→ What to work on:
Could you copy the complete article on the mind-body connection below word for word, without changing anything?

→ Provided text:
++++++++++++++++++++

How the Mind-Body Connection Can Heal You
A recent newspaper headline conveyed one man’s thoughts on what is perceived as a devastating diagnosis of pancreatic cancer.
“I feel healed.”
The operative word is “feel.”
So many times, we forget that our thoughts and emotions affect our physical health.
That’s the message of a new book by Nancy Gordon, a psychoneuroimmunologist from Morganton, N.C. She advocates a “new philosophy of health care” focusing on the connection between mind and body.
Her compact 98-page paperback, “The Guiding Philosophy for the Future of Healthcare,” describes how the Western medical model – which dates to Isaac Newton’s discovery of the laws of physics – focuses on treating disease with surgery and medicines, almost to the exclusion of recognizing the emotional aspect of illness.
She argues for a merger of these philosophies.
“It is common sense that our emotions, and what we think, and what we believe, affect our physical body,” said Gordon, who works with physicians and patients on changing the way they think about life, health and illness.

++++++++++++++++++++

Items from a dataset

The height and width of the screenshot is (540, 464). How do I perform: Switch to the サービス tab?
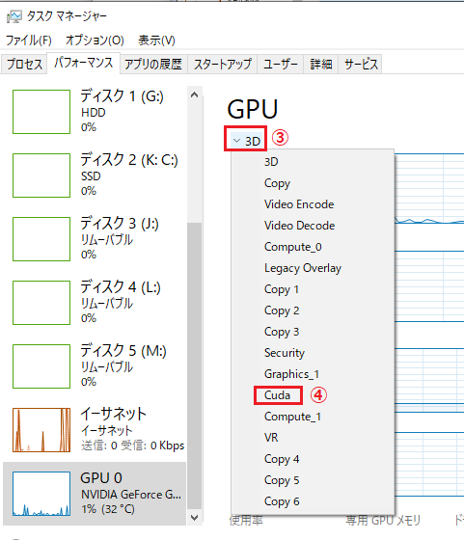click(x=361, y=64)
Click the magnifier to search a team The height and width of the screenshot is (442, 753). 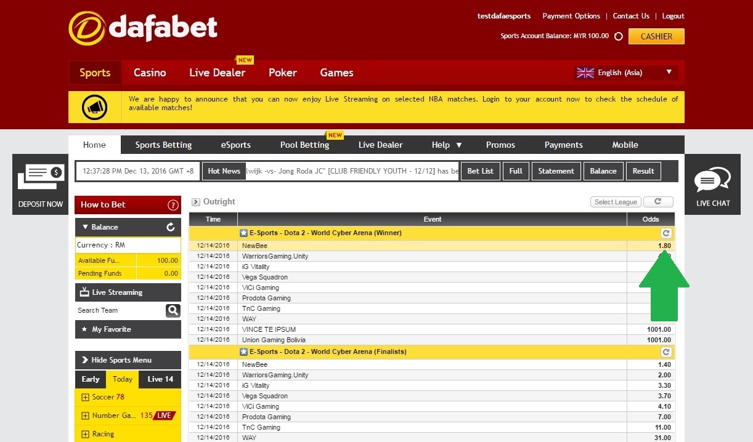(x=173, y=310)
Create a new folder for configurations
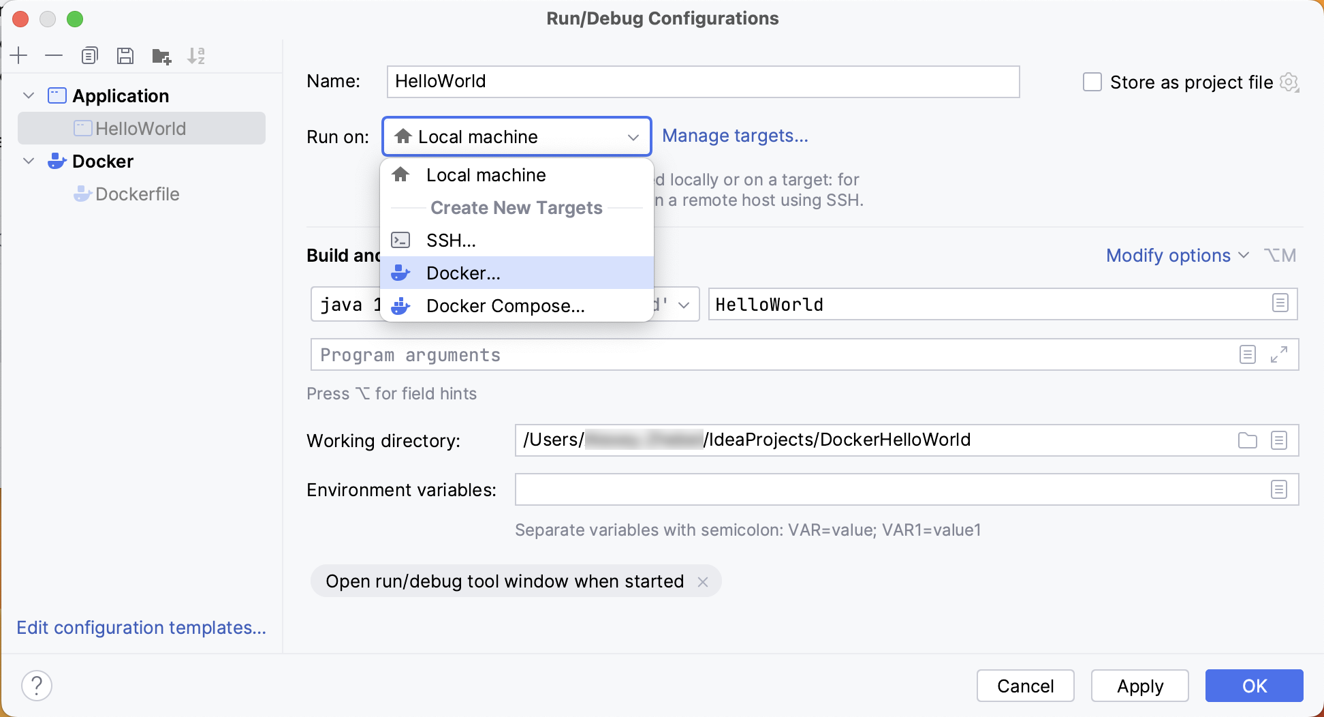 click(161, 56)
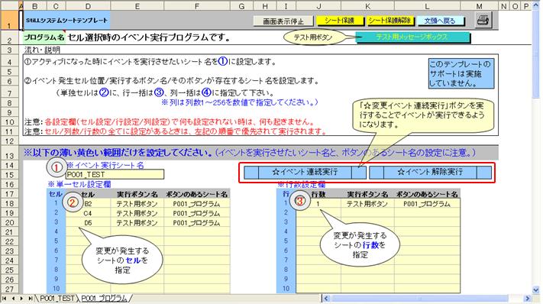Switch to the P001_TEST sheet tab

click(57, 299)
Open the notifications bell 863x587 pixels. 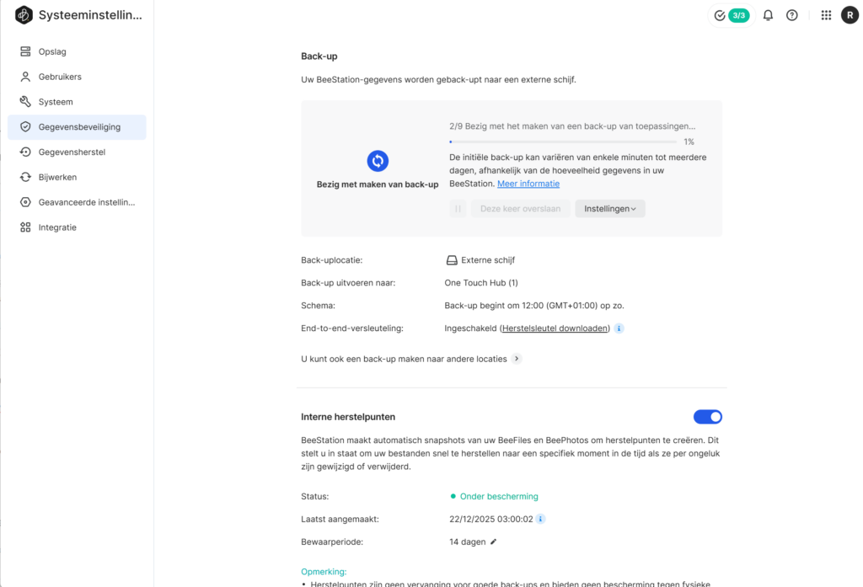[768, 15]
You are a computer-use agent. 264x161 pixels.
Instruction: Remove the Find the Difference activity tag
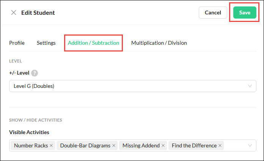220,145
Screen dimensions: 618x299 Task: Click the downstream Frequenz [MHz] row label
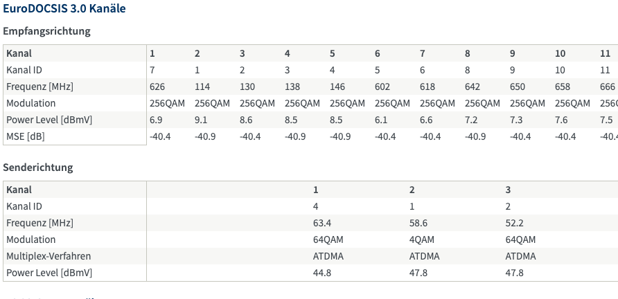[x=39, y=87]
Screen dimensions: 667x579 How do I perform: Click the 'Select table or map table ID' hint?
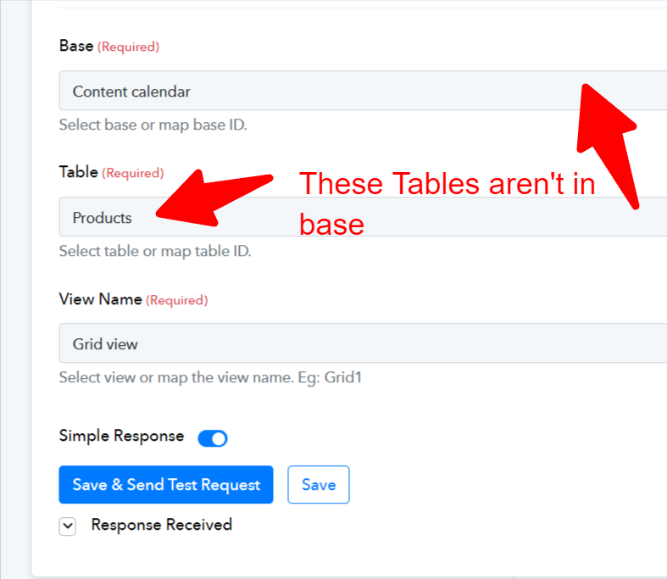155,251
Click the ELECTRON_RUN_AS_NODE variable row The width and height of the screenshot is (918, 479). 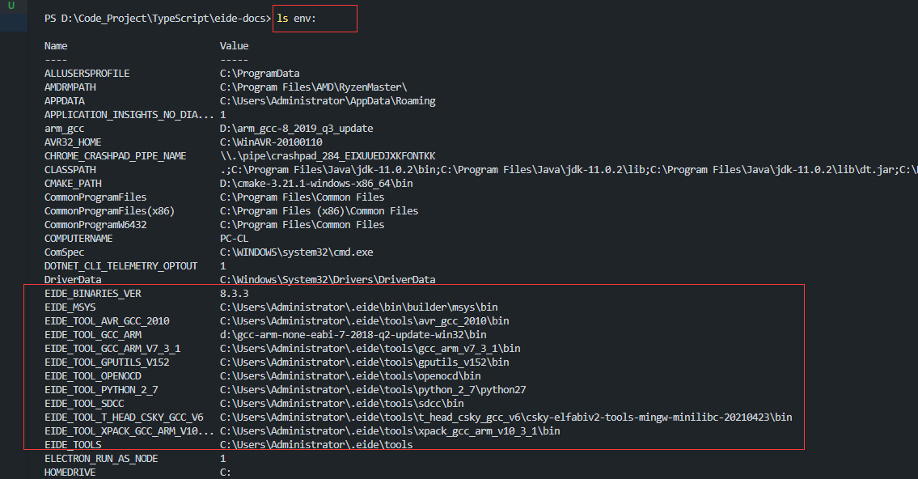[x=101, y=458]
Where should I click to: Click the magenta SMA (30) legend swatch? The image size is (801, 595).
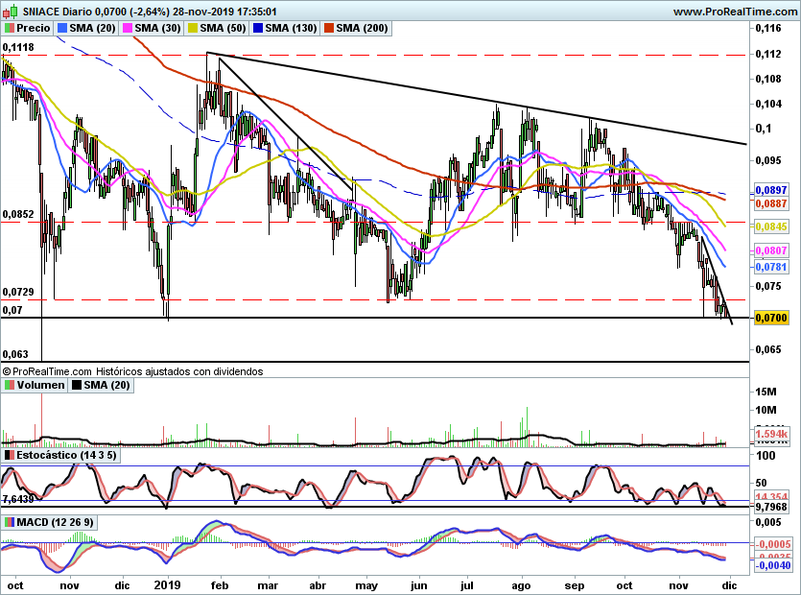pyautogui.click(x=127, y=29)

++++++++++++++++++++

→ Response:
How the Mind-Body Connection Can Heal You
A recent newspaper headline conveyed one man’s thoughts on what is perceived as a devastating diagnosis of pancreatic cancer.
“I feel healed.”
The operative word is “feel.”
So many times, we forget that our thoughts and emotions affect our physical health.
That’s the message of a new book by Nancy Gordon, a psychoneuroimmunologist from Morganton, N.C. She advocates a “new philosophy of health care” focusing on the connection between mind and body.
Her compact 98-page paperback, “The Guiding Philosophy for the Future of Healthcare,” describes how the Western medical model – which dates to Isaac Newton’s discovery of the laws of physics – focuses on treating disease with surgery and medicines, almost to the exclusion of recognizing the emotional aspect of illness.
She argues for a merger of these philosophies.
“It is common sense that our emotions, and what we think, and what we believe, affect our physical body,” said Gordon, who works with physicians and patients on changing the way they think about life, health and illness.